▶ **EXPLORE O MATERIAL**
1 – Traduza para o inglês esta frase do texto selecionado: "Nesses casos ocorre o chamado internamento social: pessoas que já têm condições médicas de alta, mas permanecem internadas por falta de alternativas."
2 – No texto selecionado, qual faixa etária fica sem atendimento de instituições de acolhimento?
3 – Estenda o texto selecionado, sobre o internamento social, a partir do ponto em que ele termina.

▶ **TEXTO SELECIONADO**
A situação se agrava quando o paciente apresenta sequelas, como amputações ou condição de acamado, sem ter família ou condições de retornar às ruas. Nessas circunstâncias, especialmente no chamado “lapso temporal” da assistência social, como explica Inês, composto por adultos entre 18 e 60 anos, faixa etária desassistida por instituições de acolhimento, uma vez que não são mais adolescentes, mas ainda não são idosos. Nesses casos ocorre o chamado internamento social: pessoas que já têm condições médicas de alta, mas permanecem internadas por falta de alternativas. Busca-se acionar o Ministério Público e secretarias de saúde para encontrar locais de acolhimento e viabilizar a continuidade do cuidado, mas nem sempre é um processo rápido.
Segundo informações do Polos de Cidadania da UFMG, de 2025, a maior parte é composta por homens entre 18 e 55 anos. Os problemas de saúde mais recorrentes são Infecções Sexualmente Transmissíveis, feridas de brigas, complicações ligadas ao uso de álcool e drogas e casos de tuberculose, cujo tratamento é dificultado pela falta de locais adequados e pela necessidade de continuidade.

▶ **DADOS REGISTRADOS**
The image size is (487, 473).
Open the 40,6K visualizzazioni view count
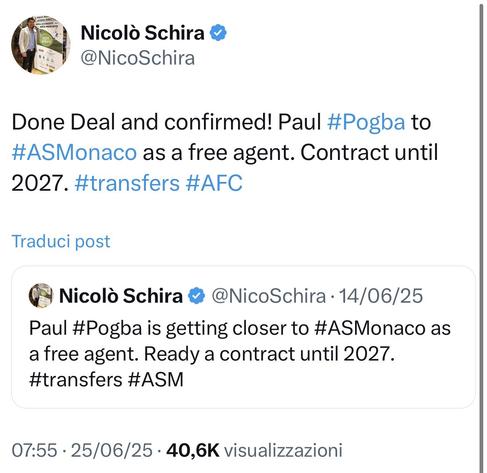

▶ **RESPOSTAS DOS EXERCÍCIOS**
1 – In these cases, what is called social hospitalization occurs: people who are already medically fit for discharge but remain hospitalized for lack of alternatives.

2 – Adultos entre 18 e 60 anos.

3 –
A assistente social Rose Christóforo tem anos de experiência no Centro de Referência Especializado para Pessoas em Situação de Rua e atualmente trabalha na abordagem social, encaminhando essas pessoas às instituições de apoio, muitas vezes a partir de denúncias ou do deslocamento até locais já conhecidos.
No entanto, o maior obstáculo é a resistência dos próprios indivíduos em aceitar ajuda ou permanecer em abrigos, o que se soma ao desafio do vício, marcado pela instabilidade entre o uso e a sobriedade. Além da dependência química, a principal causa apontada por Rose para a permanência nas ruas é a desestruturação familiar, agravada pela vergonha que muitos sentem em buscar acolhimento.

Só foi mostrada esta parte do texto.